Dataset entries
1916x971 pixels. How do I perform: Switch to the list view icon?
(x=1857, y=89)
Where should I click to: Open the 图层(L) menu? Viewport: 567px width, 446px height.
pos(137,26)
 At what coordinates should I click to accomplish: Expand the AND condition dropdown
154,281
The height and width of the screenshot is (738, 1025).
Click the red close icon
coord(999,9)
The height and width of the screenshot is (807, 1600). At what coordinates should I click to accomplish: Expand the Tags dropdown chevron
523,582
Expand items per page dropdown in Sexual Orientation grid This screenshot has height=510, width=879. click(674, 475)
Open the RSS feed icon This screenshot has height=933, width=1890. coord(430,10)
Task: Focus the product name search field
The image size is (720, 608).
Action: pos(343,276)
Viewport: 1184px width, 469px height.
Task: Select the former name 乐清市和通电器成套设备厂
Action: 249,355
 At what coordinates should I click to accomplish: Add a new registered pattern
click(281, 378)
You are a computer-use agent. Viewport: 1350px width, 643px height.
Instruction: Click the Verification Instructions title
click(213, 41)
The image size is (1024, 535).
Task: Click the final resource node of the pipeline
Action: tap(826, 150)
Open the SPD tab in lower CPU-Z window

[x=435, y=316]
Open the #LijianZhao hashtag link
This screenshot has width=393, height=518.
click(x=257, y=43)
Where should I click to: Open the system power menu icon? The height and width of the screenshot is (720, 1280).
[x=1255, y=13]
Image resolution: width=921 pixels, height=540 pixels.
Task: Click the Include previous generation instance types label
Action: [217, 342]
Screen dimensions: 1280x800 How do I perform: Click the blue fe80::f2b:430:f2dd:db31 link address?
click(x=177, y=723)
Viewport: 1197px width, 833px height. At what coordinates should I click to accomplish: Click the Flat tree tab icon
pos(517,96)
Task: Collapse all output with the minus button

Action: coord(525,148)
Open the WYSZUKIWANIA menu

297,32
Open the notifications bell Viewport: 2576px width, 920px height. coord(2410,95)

- **What to work on**:
Restate, word for word and with nothing added, the lines from the beginning of the records above through the line that contains "Expand items per".

- **Solution to this problem**:
1916x971 pixels. How do I perform: Switch to the list view icon?
(x=1857, y=89)
Where should I click to: Open the 图层(L) menu? Viewport: 567px width, 446px height.
pos(137,26)
 At what coordinates should I click to accomplish: Expand the AND condition dropdown
154,281
The height and width of the screenshot is (738, 1025).
Click the red close icon
coord(999,9)
The height and width of the screenshot is (807, 1600). At what coordinates should I click to accomplish: Expand the Tags dropdown chevron
523,582
Expand items per page dropdown in Sexual Orientation grid This screenshot has height=510, width=879. click(674, 475)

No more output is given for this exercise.